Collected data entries
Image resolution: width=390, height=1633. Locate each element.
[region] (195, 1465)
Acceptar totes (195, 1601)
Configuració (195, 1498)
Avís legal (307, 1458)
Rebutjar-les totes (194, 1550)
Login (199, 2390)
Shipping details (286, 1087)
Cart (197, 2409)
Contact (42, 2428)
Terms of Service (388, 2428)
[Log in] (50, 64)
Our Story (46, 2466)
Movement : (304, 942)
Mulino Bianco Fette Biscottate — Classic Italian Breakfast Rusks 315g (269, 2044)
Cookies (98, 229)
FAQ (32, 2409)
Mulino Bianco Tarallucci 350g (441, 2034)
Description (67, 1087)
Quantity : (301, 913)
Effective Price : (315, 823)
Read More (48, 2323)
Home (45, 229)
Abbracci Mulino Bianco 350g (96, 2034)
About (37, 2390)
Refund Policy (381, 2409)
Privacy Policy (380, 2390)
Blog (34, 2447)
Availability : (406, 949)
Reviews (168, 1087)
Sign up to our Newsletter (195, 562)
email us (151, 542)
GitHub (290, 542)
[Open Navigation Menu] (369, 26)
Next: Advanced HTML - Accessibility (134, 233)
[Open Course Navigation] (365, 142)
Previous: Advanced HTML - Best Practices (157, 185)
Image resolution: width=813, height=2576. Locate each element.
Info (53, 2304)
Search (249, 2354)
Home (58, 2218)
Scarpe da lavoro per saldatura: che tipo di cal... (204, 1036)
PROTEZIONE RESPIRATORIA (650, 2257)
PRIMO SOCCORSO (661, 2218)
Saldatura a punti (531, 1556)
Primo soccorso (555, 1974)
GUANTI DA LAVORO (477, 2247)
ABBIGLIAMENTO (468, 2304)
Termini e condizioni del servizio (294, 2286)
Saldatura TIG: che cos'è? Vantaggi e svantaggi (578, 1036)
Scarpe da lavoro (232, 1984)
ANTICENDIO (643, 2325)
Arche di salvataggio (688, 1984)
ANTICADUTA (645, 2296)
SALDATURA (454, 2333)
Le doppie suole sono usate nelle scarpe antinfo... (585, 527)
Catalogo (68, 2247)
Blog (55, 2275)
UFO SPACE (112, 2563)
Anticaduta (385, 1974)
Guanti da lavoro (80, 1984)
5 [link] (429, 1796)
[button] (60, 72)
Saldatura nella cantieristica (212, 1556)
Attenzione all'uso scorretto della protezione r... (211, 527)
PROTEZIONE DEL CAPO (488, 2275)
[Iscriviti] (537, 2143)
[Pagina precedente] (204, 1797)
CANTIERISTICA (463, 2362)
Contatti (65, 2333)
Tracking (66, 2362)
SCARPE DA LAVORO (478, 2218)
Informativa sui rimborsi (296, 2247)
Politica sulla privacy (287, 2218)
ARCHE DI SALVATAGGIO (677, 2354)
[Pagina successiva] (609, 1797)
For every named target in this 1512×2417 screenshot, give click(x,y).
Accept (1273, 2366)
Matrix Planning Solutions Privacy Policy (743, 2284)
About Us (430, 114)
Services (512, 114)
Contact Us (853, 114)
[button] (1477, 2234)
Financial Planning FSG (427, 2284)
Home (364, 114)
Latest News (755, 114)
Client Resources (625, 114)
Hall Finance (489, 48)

YOUR ASSIGNMENT >>
All the lines that hold the word "element" must appear in the answer, copied from the records.

SOLUTION >>
Image resolution: width=390, height=1633. Locate each element.
Image resolution: width=813, height=2576. Locate each element.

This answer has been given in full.